As cenas vividas no manicômio duraram um dia, aconteceram há vinte anos atrás, mas me marcaram a alma até hoje. Tanto que só no ano passado, ao entrar em contato com a Psicologia Analítica e suas inspirações no Brasil e no mundo, que graças à história da Dra. Nise da Silveira, tive coragem de assistir dois filmes nacionais sobre a loucura. Ambos muito bons e extremamente impactantes e mostram o quanto o cérebro humano, por mais estudado que seja, segue sendo um mistério. São eles, Bicho de Sete Cabeças, estrelado por Rodrigo Santoro que conta a história de Neto, que é internado num hospital psiquiátrico pelo pai, após encontrar maconha em meio aos seus pertences. Bicho de Sete cabeças vem como uma denúncia aos abusos cometidos por hospitais psiquiátricos e foi uma voz que veio a somar no movimento anti-manicomial – que pregava a liberdade do paciente, ao invés do isolamento. O outro, “O Senhor do Labirinto”, estrelado por Flávio Bauraqui, conta a história da maior referência brasileira de arte moderna com sucata e outros objetos metálicos, Artur Bispo do Rosário, um jovem sergipano que acreditava receber ordens divinas para criar. Todas as suas obras são confeccionadas de dentro do hospital psiquiátrico, onde passa a maior parte de sua vida.
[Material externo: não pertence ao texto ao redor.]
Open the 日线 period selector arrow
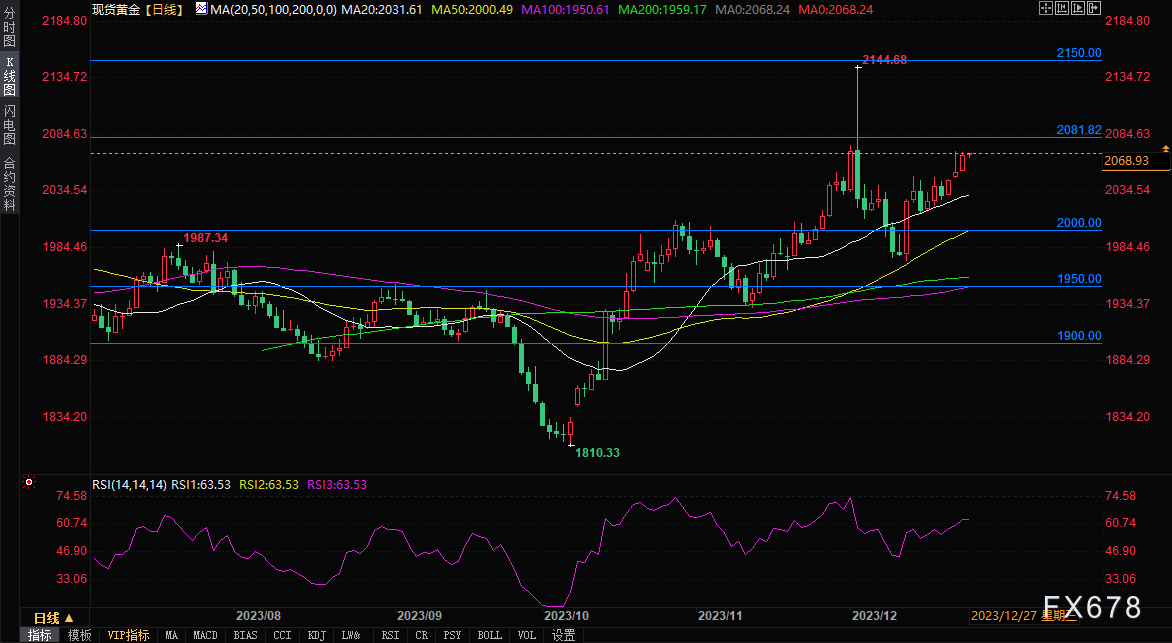 pyautogui.click(x=71, y=616)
Dos filmes que vi e do medo que senti, a loucura e os ditos “loucos” vêm sendo tratado com medidas paliativas, abusos, isolamento e descaso. Afinal, ninguém até a chegada de Nise conseguia ver o humano num ser insano, apenas um objeto de estudo, fonte de experiências. São poucos os profissionais que tem a coragem de se debruçar sobre esta área. Nise criou um método sensível, rico e humano. Espero que ele seja seguido até hoje. Mas, afinal, quem foi Nise da Silveira?
Alagoana, foi para Salvador-Bahia estudar Medicina. Seu pioneirismo começa aí. Foi a única mulher da turma. Mais tarde, já Psiquiatra, integra o corpo de comunistas brasileiros, por concordar com as ideias e ideais marxistas. É denunciada e presa. Após o exílio, muda-se para o Rio de Janeiro, com o intuito de ter mais possibilidade de trabalho. Lá, é contratada pelo Centro Psiquiátrico Nacional Pedro II. Desprezada por não comungar com os procedimentos padrões para tratamento dos doentes mentais, é transferida para a Seção de Terapia Ocupacional, área desprezada pelos “grandes” médicos do hospital, sem aporte de recursos financeiros e destinada aos doentes de menor interesse.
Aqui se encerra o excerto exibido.